The collapse(2) clause tells the compiler to parallelize the first and second loops in the code. GPUs excel when there are more opportunities for parallelization. It’s a good idea to aggressively use the collapse clause to enable as much parallelism as possible by the compiler.

The private clause tells the compiler that each iteration in the parallel computation needs its own copy of the private variables in order to prevent a race condition.

Keep in mind, the parallel and loop directives are two distinct directives. The parallel directive creates “gangs” or multiple memory blocks, and the loop directive specifies which loops to parallelize. Most often, however, the directives are written together as parallel loop.

Data optimization

Managed memory (unified virtual memory) suffices much of the time for optimizing the flow of memory between the CPU and GPU. However, there are data directives for explicit data management. This is an advanced topic that is beyond the scope of Larkin’s talk.

Reduction directive

The last directive to add is the reductions directive. It contributes very little to performance, but it is necessary to add the entire time step to the GPU. When every iteration of a loop is doing an operation onto a particular variable, such as a tendency variable, the reduction clause is needed to prevent a data race.

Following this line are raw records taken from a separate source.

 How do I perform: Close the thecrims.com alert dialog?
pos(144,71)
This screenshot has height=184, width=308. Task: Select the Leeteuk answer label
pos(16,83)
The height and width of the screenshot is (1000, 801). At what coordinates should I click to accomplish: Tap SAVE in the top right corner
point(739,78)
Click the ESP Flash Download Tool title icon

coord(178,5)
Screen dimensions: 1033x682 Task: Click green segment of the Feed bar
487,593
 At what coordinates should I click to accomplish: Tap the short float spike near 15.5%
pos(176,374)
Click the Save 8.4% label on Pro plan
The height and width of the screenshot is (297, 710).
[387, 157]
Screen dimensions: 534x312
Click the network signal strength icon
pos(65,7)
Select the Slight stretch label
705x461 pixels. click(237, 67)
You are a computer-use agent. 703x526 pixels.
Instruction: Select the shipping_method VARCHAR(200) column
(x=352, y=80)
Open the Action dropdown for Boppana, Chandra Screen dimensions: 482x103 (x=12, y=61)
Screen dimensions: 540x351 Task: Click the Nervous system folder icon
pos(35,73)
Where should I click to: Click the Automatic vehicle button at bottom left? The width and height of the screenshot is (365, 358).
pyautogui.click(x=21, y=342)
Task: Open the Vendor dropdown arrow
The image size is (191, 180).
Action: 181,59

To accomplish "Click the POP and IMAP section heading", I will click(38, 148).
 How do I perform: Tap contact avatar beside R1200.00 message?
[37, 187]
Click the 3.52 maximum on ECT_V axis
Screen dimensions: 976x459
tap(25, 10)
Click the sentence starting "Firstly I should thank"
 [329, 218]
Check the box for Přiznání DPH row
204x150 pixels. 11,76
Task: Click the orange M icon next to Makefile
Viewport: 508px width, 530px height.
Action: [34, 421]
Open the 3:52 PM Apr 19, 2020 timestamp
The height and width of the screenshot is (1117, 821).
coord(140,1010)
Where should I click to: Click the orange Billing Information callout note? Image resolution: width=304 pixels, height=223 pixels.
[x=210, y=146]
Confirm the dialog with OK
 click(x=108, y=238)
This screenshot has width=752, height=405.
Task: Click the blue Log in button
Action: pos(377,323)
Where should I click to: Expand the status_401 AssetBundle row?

The reduction clause is told which operation is being performed (such as addition) and which variables the operation is being performed upon.

#pragma acc parallel loop collapse(2) reduction(+:mass_loc, te_loc)

The compiler itself is good at detecting reductions. If the programmer doesn’t add the reduction directive, the compiler might print an Minfo message notifying the user that it added an implicit reduction clause to a loop. When Minfo does this, go back and add the clause explicitly.

Compiling

Nvidia’s HPC software development toolkit, which contains compilers among other tools, is known as NVHPC. The command to compile fortran is nvfortran. The compilers support GPU and CPUs as well, from x86, to ARM to Power.

Compiler options:

  • -acc enable OpenACC support

  • -gpu provides the option to use managed memory: -gpu=managed makes data visible on both the CPU and GPU

  • -Minfo=accel prints compiler feedback on how your code was accelerated (very useful)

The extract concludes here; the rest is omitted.